The internet is slow and full of garbage.

Disconnect.

I’ve noticed something lately when reading just about anything, other than a few well-designed and sleek blogs (which I aim to do, hence the lack of anything obnoxious): the internet is slow, and it’s not my speed. Not my computer or phone speed, nor my internet speed. My computer, phone, tablet, consoles — all of these things are more powerful than anything I owned back when the web was actually pretty snappy. My internet speed isn’t quite up to snuff for South Korean video-gamers, but the throughput is shockingly high compared to the days of 14.4k dial-up.

This is a complaint I’ve had and will re-iterate every so often. The internet is slow, and lately, full of garbage. Loading almost any site without Javascript blocked results in an outright mess. Some sites, unfortunately, no longer work with it disabled. That is a tragic circumstance but there’s something about my time and choices that means at the end of the day, that site is the loser. I have more entertainment than I have hours to be entertained: between streaming services, a life-time of unplayed or unbeaten video games, books, DVDs/BluRays… and so on and so forth, the competition for my eye-time is pretty harsh.

I blame social media for a lot of the issues, for example:

– Every recipe does not need a short story before giving me the ingredients, accompanied by a picture-per-paragraph of the item being cooked/mixed/served. Especially if they load oddly so I keep having to scroll to keep up with where I am. This is definitely a tragedy caused by sites like Pinterest and Instagram, and the proliferation of better-than-decent cameras. Stop it. When I want a recipe, I want two things: the ingredients and how they’re prepared. Save your story for someone who doesn’t have a job.

– Every news site has a billion social media app trackers in it, and share buttons, and this has to be part of the issue I’m seeing with text-based content lagging worse than video. Seriously, I can load multiple ultra-HD streams in my house at once. I shouldn’t have trouble reading an article on a national newspaper’s website. Each one of these trackers has like three or four sites it is pinging off of, if you break it down when using something like noscript. I don’t enable these.

Another related issue: sites that do still allow comments (I don’t because I don’t want to moderate them) cannot decide which site I need to allow access to in order for comments to load. It used to be nice when it was like, Disqus and their CDN site. Now everyone and their mother runs a comment service.

Also, I get it that I’m being tracked. I see things I search for, or e-mail about, on the advertisements all the time. I’m not stupid, and I get that all of these companies are out to make money.
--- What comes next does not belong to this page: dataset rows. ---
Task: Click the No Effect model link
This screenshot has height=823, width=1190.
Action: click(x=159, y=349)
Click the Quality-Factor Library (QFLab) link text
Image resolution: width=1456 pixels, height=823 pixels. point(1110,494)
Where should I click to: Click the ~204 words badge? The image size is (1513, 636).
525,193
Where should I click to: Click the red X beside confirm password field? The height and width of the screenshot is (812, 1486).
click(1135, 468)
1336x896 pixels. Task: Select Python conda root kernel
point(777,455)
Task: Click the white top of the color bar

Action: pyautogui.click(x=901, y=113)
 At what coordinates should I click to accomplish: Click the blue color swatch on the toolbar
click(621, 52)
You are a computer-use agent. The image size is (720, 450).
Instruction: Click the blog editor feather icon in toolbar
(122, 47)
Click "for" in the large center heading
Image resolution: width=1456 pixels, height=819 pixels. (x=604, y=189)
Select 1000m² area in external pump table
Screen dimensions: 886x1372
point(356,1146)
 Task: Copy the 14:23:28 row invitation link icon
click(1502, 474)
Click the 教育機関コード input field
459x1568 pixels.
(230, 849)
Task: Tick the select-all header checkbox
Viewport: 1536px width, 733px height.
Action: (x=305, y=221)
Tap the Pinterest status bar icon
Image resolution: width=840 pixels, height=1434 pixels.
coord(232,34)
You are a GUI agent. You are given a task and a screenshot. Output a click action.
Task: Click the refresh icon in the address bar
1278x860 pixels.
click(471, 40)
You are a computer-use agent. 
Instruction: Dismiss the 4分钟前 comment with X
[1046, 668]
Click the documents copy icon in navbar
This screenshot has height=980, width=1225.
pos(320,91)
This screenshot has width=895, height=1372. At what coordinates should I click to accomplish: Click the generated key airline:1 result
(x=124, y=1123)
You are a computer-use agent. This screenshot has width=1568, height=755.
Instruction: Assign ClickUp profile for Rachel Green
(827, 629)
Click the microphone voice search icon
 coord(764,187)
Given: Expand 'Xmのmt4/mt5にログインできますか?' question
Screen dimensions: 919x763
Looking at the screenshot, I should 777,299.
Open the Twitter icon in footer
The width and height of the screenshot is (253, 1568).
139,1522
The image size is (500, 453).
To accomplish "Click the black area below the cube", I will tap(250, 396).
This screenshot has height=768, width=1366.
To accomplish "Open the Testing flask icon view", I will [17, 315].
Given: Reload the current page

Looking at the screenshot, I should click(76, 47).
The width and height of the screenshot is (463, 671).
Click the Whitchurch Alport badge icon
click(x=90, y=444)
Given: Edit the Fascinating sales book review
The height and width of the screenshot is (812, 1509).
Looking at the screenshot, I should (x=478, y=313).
But if you’re so good at tracking me, do I have to have the same buggy, glitchy javascript mess of an ad multiple times on the same page? I have multiple weird and disparate interests. Shake it up a little.

Every time I load a website in a browser that doesn’t block javascript by default, I am tempted to only use Lynx except to access my bank and my own blog. This is getting ridiculous.

Back to news sites: STOP AUTO-PLAYING VIDEO WITH EVERY STORY. Video should never auto-play on any site that is not a video site (ie, YouTube).

Finally, as mentioned, I don’t mind ads, I get it. I try to squash them if they’re annoying, and I avoid sites laden with them. But any website that uses content-covering advertisements that are hard to close (especially VIDEOS!) or open the nasty destination when I hit the X should be shut down immediately and the proprietors should be tried at the Hague. There has to be something in the Geneva Convention about that.

It used to be only shady websites had shady ads. Bootleg porn sites with black backgrounds and bright colors using pop-up and pop-under ads. “WaReZ” sites and their shady ads. Places with illicit and ill-gotten pirated content had no scruples. Now you’re lucky if you don’t have to buy a new computer after visiting CNN or the Washington Post. I cannot imagine what you poor bastards in Windows are running into. I cannot even begin to feel your torment. I’m using Linux almost exclusively and even that is pushing me into becoming a luddite.